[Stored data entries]

◇ ◇ ◇

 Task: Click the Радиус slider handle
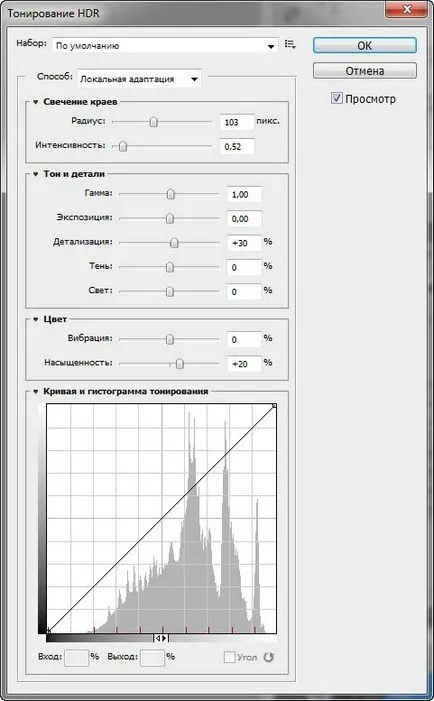153,122
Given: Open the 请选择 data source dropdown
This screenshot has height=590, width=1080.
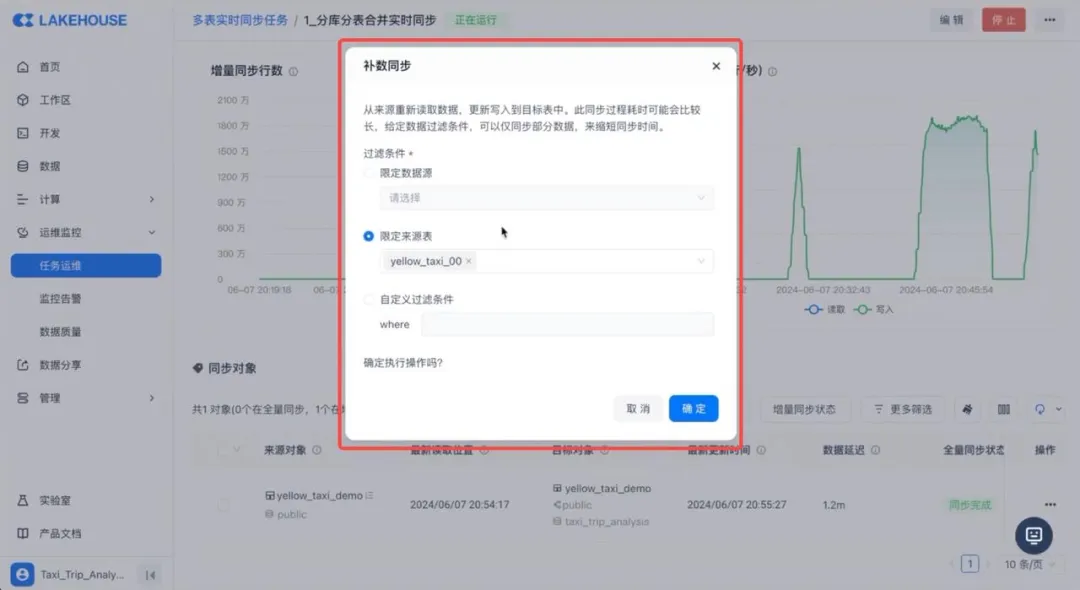Looking at the screenshot, I should 546,198.
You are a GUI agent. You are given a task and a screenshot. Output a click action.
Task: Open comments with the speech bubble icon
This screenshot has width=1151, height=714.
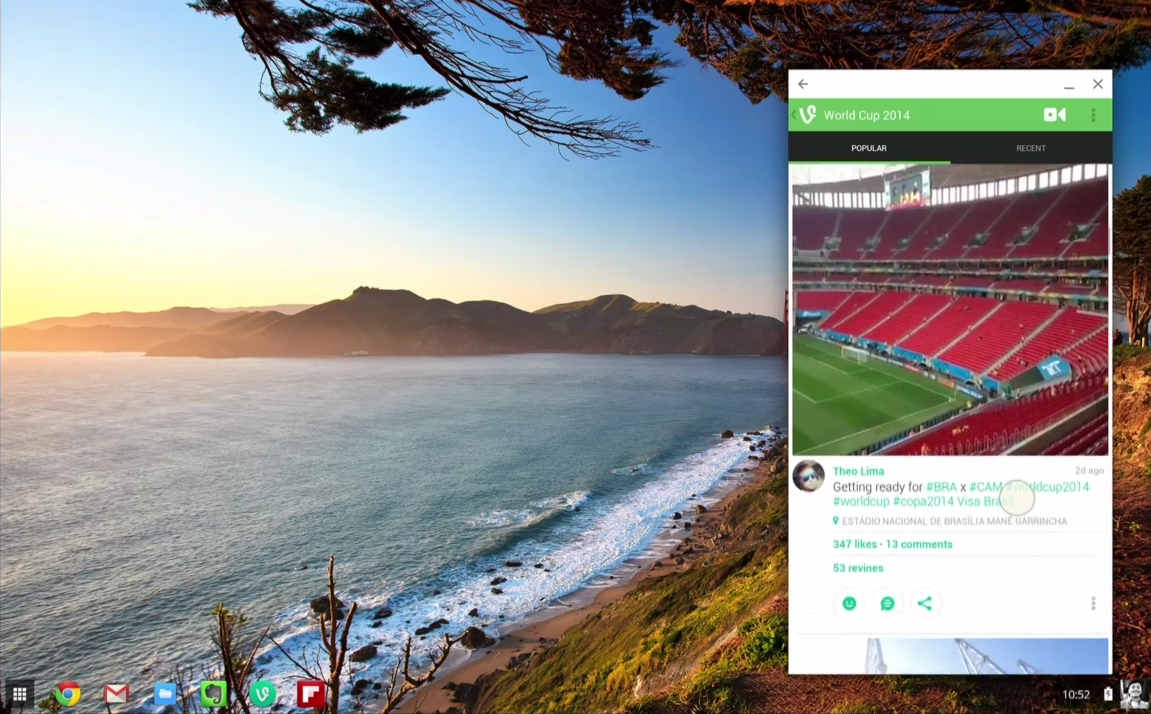(x=887, y=603)
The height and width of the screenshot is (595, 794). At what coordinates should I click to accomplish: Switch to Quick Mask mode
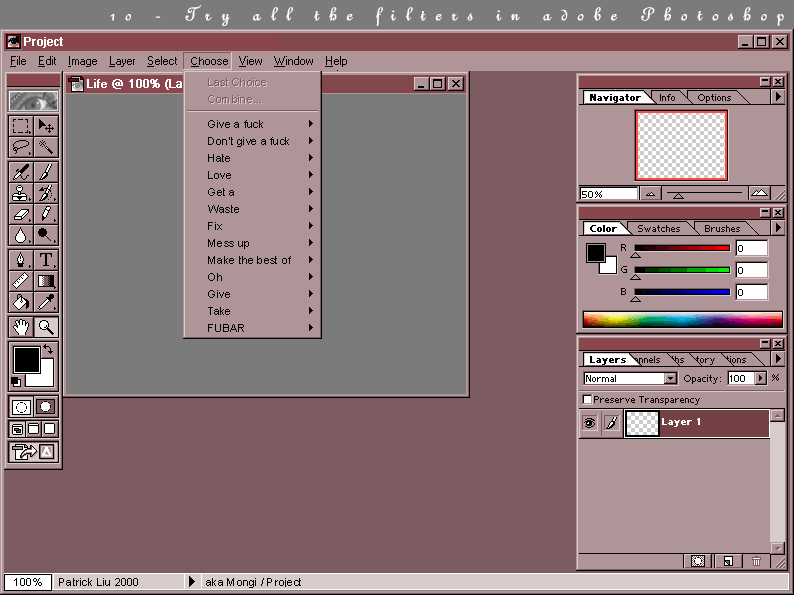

◇ ◇ ◇

#### ASSIGNMENT:
Nothing but a number should be given: the number of lines in the records that contain the word "Open".

#### EXERCISE OUTPUT:
2